The other day I was out for dinner with a group of friends. One of them brought along another lady whom I’d never met previously. Our waitress was clearly stressed, but this lady only added to it. She was gruff, demanding, and didn’t even leave a tip! My friends told me she never leaves a tip. I couldn’t believe that kind of behavior.
A couple weeks ago, we listed six quick tips to win over servers and others who serve customers. That post was designed to get them loving you. This entry is more about teaching basic manners. Sadly, some people (like the friend of my friends) need refreshed. Who knows, your kindness and friendliness could lead to better service, free items, or, is she’s cute, a date.
Tip One: Empathy Is Key
I think everyone should be forced to work food service for a day. It will create nicer customers. Being a waiter or waitress sucks. They have too many tables and typically are given responsibilities other than waiting on you.
Remember, if your server makes some mistakes or is occasionally a little slow, that he likely has five or six other tables at the same time. Don’t forget too that servers are the spokespersons for the entire restaurant. If the cook screws up they get the blame.
Tip Two: Ask Politely
Try to say “please” and “thank you.” Yes, you are the customer and they are getting paid, but respect should be given to all people. Also, when ordering avoid saying “I want” too much. Say “I’d like” instead. It just sounds less demanding.
Tip Three: Watch Your Tone
Sometimes, as a customer, you may get frustrated with your server or you may just be in a bad mood. Servers are easy targets because they’re captive audiences. They sort of have to put up with your crap. So, if you’re on edge, try not to let it show in your conversation with them. They don’t deserve to be your whipping boy (or girl) because you have no outlet to vent.

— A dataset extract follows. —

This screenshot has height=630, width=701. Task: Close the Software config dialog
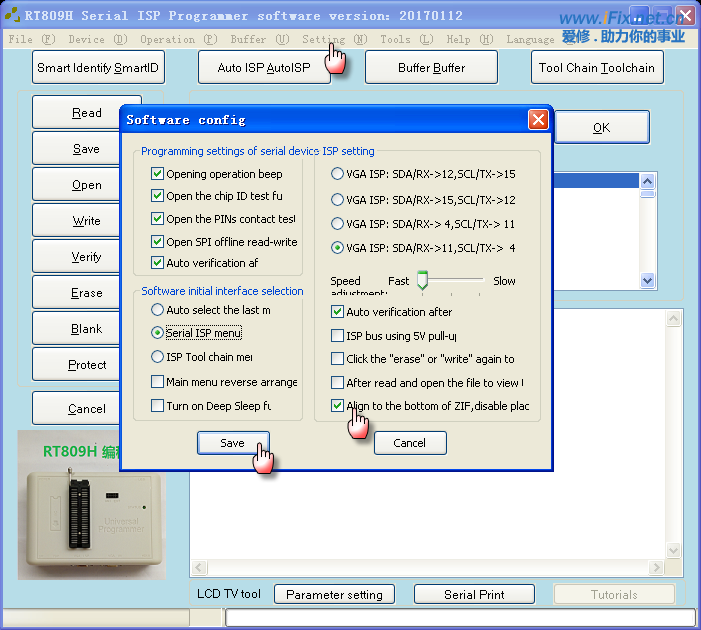tap(538, 120)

You may not even know you’re doing it. I’ve told friends before that they seem to have a rude tone and they were unaware of it.
Tip Four: Tip!
In most of the United States, waiters and waitresses make less than minimum wage. Tips are their way of surviving. Also, they work really hard: constantly on their feet, dealing with demanding customers, receiving grief from impatient cooks and managers, etc. Be generous with your money. I always try to tip twenty percent, as long as the server is friendly and generally competent. The only time I cut the percentage is if she’s a jerk.